DIRECTIONS:
Take each line of the data that contains the string "agent" and copy it.
○ ○ ○ ○
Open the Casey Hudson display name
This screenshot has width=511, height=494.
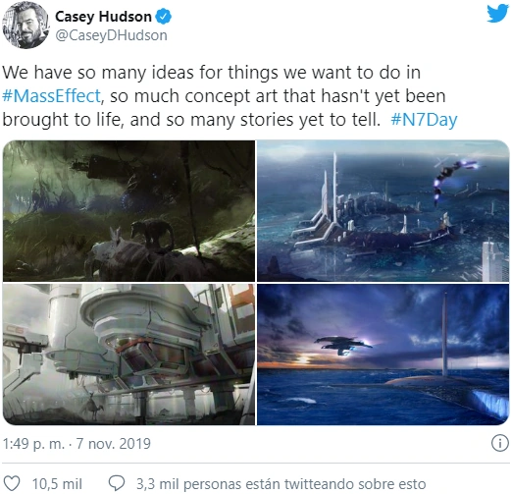point(103,17)

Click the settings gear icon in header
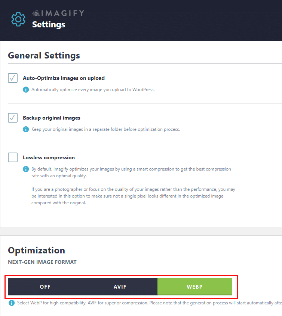point(18,19)
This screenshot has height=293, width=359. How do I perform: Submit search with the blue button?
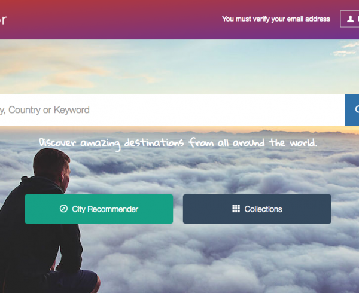click(x=352, y=110)
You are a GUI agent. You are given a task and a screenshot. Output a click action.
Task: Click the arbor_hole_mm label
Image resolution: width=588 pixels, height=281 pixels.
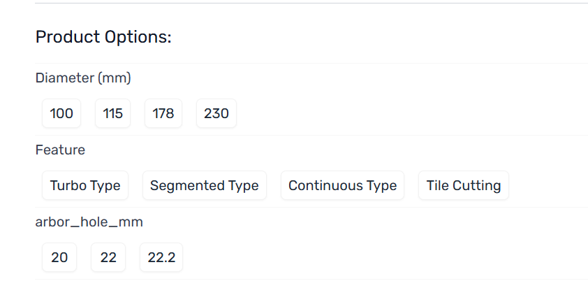(89, 222)
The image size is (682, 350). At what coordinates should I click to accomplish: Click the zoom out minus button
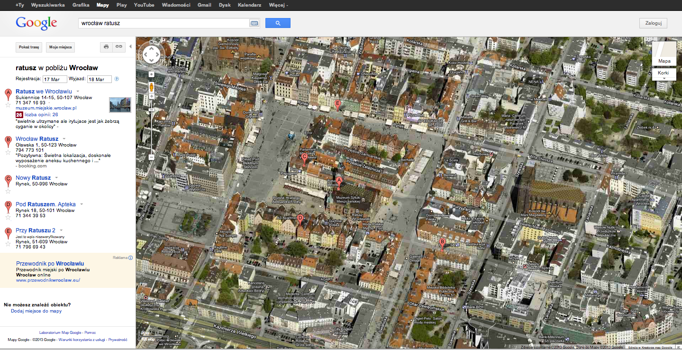click(152, 157)
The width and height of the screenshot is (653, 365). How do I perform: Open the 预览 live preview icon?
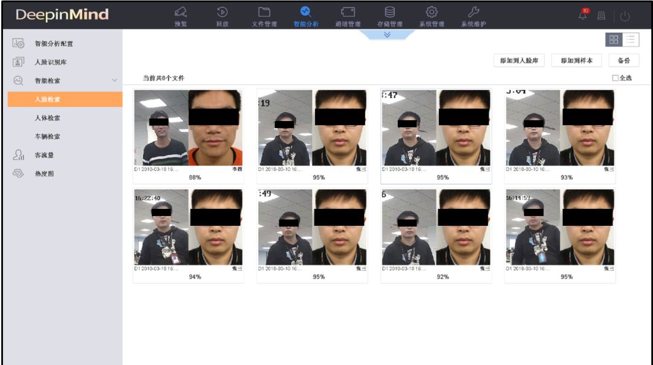coord(180,12)
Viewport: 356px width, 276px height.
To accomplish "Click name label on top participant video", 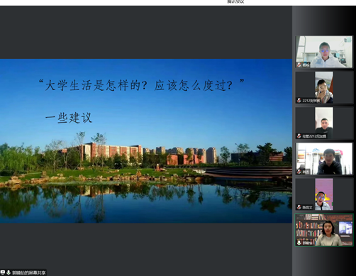I will tap(306, 65).
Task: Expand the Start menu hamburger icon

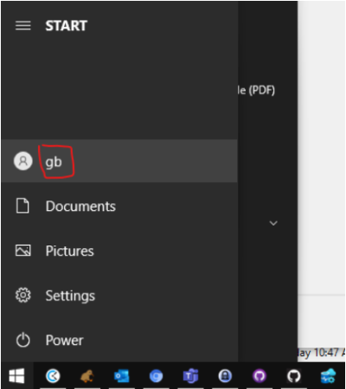Action: tap(23, 26)
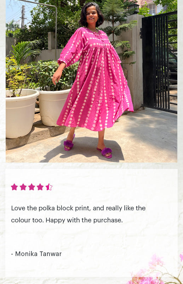Click the lantern lamp atop the wall pillar
The width and height of the screenshot is (183, 284).
(x=133, y=8)
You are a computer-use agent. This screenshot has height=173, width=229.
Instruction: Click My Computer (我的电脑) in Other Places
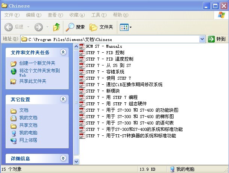[x=28, y=133]
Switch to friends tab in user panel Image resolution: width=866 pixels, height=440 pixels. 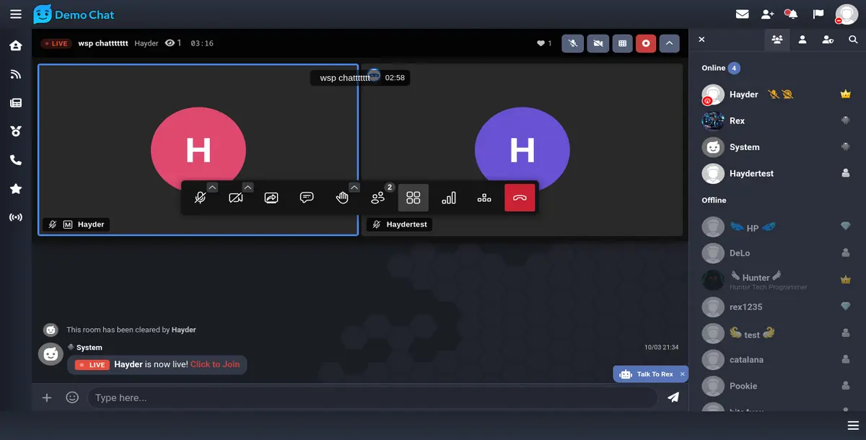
○ ○ ○ ○
SOLUTION TO THE PROBLEM:
You are a GUI agent. You are given a task and a screenshot. Output a click action.
You are a computer-use agent. This screenshot has height=173, width=229.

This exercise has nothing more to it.